LA REPUBBLICA del 1 maggio 2011
Si sa che la politica, negli ultimi anni, non è molto rigorosa nella selezione del personale. Ma uno scambio di battute in pubblico come quello tra Bossi e Letizia Moratti, riportato ieri dai giornali, merita un richiamo per scarso rendimento perfino nel rudimentale mondo della politica nazionale. "Letizia, con il federalismo adesso hai i soldi per fare le cose, guarda che noi ti controlliamo…". "Guarda che se fai così scappo!" (risate degli astanti). "Pensavi di andare al mare nei posti dei ricchi, ma questa volta ti tocca lavorare!" (risate). "Umberto, dobbiamo portare il centro di produzione Rai a Milano! Con il tuo aiuto ci riusciremo!" (cori di Roma ladrona). "Adesso che hai i soldi se hai le idee puoi realizzarle, così la prossima volta che vengo a Milano non prendo tutte quelle buche, pum pum pum" (risate). "Con il federalismo le asfalteremo tutte!" (applausi scroscianti, tripudio della folla). Per scendere di un ulteriore gradino sotto questo ground zero concettuale e lessicale, potevano usare i verbi all´infinito, come gli indiani nei western degli anni Cinquanta: "Io essere amico!

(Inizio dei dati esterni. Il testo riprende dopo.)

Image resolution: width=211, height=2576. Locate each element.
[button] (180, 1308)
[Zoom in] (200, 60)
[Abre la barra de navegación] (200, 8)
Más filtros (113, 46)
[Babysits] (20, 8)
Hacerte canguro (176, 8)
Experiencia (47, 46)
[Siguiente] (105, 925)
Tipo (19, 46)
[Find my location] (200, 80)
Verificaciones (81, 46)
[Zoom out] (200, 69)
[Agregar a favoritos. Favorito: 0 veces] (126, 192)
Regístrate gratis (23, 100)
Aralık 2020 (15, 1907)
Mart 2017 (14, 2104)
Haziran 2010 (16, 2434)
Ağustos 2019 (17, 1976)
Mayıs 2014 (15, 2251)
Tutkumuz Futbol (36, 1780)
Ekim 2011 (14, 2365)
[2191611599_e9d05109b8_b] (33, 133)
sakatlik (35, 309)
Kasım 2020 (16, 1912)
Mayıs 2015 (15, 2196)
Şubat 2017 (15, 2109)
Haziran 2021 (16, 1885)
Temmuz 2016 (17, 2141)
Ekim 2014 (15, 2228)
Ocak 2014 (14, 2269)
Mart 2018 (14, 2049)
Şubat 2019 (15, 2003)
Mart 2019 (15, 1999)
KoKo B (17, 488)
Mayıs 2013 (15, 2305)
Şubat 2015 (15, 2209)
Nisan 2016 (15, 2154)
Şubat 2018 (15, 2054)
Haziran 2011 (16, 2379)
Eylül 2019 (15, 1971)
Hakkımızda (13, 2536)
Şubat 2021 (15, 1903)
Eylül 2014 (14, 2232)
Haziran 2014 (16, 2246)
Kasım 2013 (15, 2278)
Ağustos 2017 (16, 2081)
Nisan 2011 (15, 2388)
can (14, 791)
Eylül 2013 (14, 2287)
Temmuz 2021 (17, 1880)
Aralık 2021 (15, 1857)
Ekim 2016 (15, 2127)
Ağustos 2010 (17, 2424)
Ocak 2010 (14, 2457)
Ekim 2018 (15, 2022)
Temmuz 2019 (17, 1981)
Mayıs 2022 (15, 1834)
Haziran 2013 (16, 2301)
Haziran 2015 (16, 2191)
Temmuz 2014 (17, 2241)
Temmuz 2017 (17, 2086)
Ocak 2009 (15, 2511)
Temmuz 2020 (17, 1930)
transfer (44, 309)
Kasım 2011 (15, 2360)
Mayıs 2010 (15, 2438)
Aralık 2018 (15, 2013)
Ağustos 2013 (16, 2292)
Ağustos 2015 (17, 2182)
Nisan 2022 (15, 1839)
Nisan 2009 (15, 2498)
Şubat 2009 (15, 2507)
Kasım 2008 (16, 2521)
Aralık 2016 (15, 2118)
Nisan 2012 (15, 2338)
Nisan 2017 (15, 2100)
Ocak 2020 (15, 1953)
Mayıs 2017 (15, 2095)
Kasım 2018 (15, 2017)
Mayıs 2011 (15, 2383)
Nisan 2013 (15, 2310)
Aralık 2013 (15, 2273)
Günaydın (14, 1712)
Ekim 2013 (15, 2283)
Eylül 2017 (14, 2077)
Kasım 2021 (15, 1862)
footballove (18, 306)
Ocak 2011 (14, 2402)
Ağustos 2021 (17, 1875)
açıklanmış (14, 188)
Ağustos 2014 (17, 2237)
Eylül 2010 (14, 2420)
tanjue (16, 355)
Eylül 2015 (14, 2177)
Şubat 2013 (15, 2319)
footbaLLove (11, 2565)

Io volere tu sindaco di Milano!" "E io riempire buche, così tua macchina non fare più pum pum pum!" Gli astanti si sarebbero ugualmente spellati le mani.
LA REPUBBLICA del 26 aprile 2011
A nome dell´associazione Qualcuno Fermi la Cronaca Nera, della quale sono presidente e unico iscritto, mi dichiaro entusiasta dell´esilarante incidente nel quale è incorso il Tg5, mandando in onda in pompa magna la perizia grafologica di una falsa cartolina scritta dal computer di Chi l´ha visto? e attribuita al celebre "papà delle gemelline" (nome d´arte). Siamo alla messa in scena (intervento della grafologa) su una messa in scena (falsa cartolina) di una messa in scena (la cartolina vera spedita dal probabile assassino a infanticidio avvenuto). Solo quest´ultima, che fortunatamente è nelle mani degli inquirenti e non di una redazione televisiva, appartiene all´inevitabile tragedia della realtà. Le altre due, ma soprattutto la sedicente "perizia" effettuata su una grafia che anche un bambino sa attribuire a prima vista al computer, fanno parte di quel fiorente indotto del dolore che è la "nera" televisiva, dilagante su ogni rete, padrona assoluta di molti tigì (i tre di Mediaset grondano sangue quasi da ogni titolo), presenza costante e ossessiva dei palinsesti pomeridiani. Già detto cento volte che quando "nera" e "rosa" dilagano, lo fanno a scapito di quella ragionevole indagine della realtà (e dunque della normalità) che ci aspettiamo dai media. Al nostro boicottaggio volontario (cambiare subito canale), si aggiunge il boicottaggio involontario del Tg5: è un´ottima notizia, e non di nera.